Iconic Communities, On the Road, Travel Destinations
on November 24, 2002

Long before Europeans arrived, the Pequot Nation inhabited southeastern Connecticut. Yet so vivid is Connecticut’s Colonial past it’s possible to miss its rich American Indian heritage, even though it lives on in so many names—towns such as Pawcatuck and Mystic (the latter from Mistuket, for great river), and the state itself, Quinnehtukut (beside the long tidal river). But today, a remarkable museum in Mashantucket (much-wooded place) brings that heritage home.

The Pequot (pronounced “peekwhat”) Museum and Research Center opened in 1998 and quickly earned the praise of the Smithsonian Institution. William Sturtevant, curator of ethnology at the Smithsonian, calls it “the best exhibit of North American Indian materials in the Northeast, and among the very best anthropological museum exhibits anywhere.” The museum is owned by the Mashantucket Pequot Tribal Nation, a community in its own right, today numbering about 1,000.

Among the museum’s exhibits is a re-created 16th-century village of the Pequot tribe—51 life-size figures cooking at campfires, taking care of children, and making tools.
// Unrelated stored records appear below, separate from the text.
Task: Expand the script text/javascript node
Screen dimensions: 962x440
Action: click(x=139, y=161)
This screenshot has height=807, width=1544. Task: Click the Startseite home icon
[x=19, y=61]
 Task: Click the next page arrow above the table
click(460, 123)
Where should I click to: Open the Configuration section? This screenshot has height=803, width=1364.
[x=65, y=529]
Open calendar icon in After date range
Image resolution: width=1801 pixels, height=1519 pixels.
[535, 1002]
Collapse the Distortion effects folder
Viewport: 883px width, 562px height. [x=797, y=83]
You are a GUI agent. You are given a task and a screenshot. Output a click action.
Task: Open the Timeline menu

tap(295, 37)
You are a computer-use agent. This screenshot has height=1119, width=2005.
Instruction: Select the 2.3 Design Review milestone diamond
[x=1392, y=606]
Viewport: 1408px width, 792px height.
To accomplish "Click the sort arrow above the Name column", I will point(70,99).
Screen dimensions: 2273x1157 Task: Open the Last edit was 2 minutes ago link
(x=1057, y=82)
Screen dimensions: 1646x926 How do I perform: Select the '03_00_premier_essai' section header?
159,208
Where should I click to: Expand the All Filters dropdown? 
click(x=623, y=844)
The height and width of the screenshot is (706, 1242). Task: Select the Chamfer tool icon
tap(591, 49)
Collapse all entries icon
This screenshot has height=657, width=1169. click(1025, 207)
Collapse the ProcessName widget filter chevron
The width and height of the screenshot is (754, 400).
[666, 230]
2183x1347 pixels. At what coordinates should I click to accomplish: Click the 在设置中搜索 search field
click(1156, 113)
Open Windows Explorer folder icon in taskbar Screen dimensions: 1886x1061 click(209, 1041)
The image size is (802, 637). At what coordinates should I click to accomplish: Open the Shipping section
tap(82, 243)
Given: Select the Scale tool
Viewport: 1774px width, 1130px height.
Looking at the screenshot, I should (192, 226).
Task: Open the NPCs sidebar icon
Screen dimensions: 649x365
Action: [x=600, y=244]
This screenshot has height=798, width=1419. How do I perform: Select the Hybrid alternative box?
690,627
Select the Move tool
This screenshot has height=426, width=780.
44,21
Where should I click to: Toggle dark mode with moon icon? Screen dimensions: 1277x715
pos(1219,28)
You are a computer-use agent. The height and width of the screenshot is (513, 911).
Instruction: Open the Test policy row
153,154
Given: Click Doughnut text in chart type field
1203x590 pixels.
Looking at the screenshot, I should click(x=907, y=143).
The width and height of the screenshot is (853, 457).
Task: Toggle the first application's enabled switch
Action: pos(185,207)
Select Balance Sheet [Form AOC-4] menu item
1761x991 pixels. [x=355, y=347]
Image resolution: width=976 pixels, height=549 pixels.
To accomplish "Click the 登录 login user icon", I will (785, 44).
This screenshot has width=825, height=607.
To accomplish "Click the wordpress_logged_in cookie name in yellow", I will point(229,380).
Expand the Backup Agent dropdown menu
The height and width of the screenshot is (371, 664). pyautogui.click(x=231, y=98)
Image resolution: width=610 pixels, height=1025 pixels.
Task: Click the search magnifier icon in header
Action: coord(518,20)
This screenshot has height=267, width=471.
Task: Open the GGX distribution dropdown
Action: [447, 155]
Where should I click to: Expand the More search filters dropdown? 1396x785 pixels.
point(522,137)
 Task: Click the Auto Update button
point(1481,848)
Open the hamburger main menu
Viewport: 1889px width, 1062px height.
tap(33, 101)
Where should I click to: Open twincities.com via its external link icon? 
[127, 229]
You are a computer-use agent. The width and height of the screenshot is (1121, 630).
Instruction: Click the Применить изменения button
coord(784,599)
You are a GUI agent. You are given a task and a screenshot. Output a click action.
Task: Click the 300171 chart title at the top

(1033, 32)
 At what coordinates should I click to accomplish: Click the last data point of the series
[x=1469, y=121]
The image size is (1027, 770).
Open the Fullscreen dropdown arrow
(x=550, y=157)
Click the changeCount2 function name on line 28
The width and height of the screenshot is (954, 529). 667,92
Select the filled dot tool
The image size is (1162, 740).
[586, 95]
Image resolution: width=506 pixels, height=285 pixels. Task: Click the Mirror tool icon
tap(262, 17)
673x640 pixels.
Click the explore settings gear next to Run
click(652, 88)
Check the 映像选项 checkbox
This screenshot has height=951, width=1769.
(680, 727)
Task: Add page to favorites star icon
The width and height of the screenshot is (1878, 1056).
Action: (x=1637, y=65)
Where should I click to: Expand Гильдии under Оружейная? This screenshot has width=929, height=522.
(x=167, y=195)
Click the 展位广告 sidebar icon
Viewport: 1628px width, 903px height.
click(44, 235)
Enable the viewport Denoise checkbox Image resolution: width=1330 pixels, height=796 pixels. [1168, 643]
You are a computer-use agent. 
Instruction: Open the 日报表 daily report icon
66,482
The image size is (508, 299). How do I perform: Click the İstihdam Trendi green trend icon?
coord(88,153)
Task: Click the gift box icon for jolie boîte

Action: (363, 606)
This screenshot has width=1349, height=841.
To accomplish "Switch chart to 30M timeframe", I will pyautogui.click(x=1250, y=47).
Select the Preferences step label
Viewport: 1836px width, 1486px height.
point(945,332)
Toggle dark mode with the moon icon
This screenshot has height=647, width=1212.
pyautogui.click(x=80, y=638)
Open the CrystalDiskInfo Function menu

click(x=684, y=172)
So real is this multi-sensory exhibit, visitors smell cooking and hear forest noises. In other dioramas, hunters from 11,000 years ago stalk caribou or shiver on a glacier where water drips and wind howls.

“The museum was a vision and a mission of our tribe—it was always in our heart,” says Theresa Hayward Bell, executive director of Mashantucket’s museum since 1994, when construction began. “We wanted a special place to house the histories of many tribes, not just our own.”

A program of more than 100 cultural events is held each year, including demonstrations of such American Indian crafts as bone carving and pottery making, lectures by visiting scholars on history and folklore, Boy and Girl Scout activities, and American Indian storytelling. Archeology walks and concerts by American Indian musicians are held each summer. Singer and songwriter Buffy Sainte-Marie, a Cree, and singer Rita Coolidge, a Cherokee, have performed here.

An active archeology program is under way, notes Dr. Kevin McBride, the museum’s director of research and an associate professor of anthropology at the University of Connecticut. Sites as old as 9000 B.C. and as recent as 19th-century settlements are studied, and efforts to locate American Indian coastal villages are being conducted with the Mystic Aquarium & Institute of Exploration.

Four hundred years ago, southeast Connecticut was home to about 20,000 American Indians, including the Pequot and Mohegan tribes. But by the early 1970s, only Elizabeth George and her sister remained on the Mashantucket reservation, whose original 3,000 acres—granted in 1666—had dwindled to 213.

When George’s grandson, Richard “Skip” Hayward, was elected tribal leader in 1975, he sought to bring members back to Mashantucket, but with only two houses on tribal land, no electricity, water, or roads, and no businesses, it was slow going. Still, some began to return—many of them nieces, nephews, and grandchildren of Elizabeth George.

A boost came for the Pequot when 15 federally subsidized homes were built in 1981. More important, federal recognition of the Pequot Nation came with the Land Claims Settlement Act of 1983, and the Pequots were able to re-acquire 800 acres of former tribal land.

For a time, it was hard going. Raising pigs, tribal vegetable farming, making maple syrup, and starting a pizzeria were businesses the Pequots tried, with modest success. Then they found the enterprise that changed their fortunes. They opened a bingo hall in 1986, which, by 1992, had grown into Foxwoods Resort Casino. Thanks to Foxwoods, the Pequots were able to invest $193 million to build their museum.

“This is a culmination of a dream, to tell the largely unknown story of the Pequots and preserve our culture and history,” Bell says.

Today, to celebrate the diversity of American Indian culture nationwide, the Pequots sponsor the Festival of Green Corn and Dance each August, drawing thousands from 500 tribes. The bull-riding contest is the most famous of more than 40 events, which include drumbeating and song in American Indian dress.

Mashantucket today has not only become a home for the Pequots, but also a place of revival for traditions as old as the land.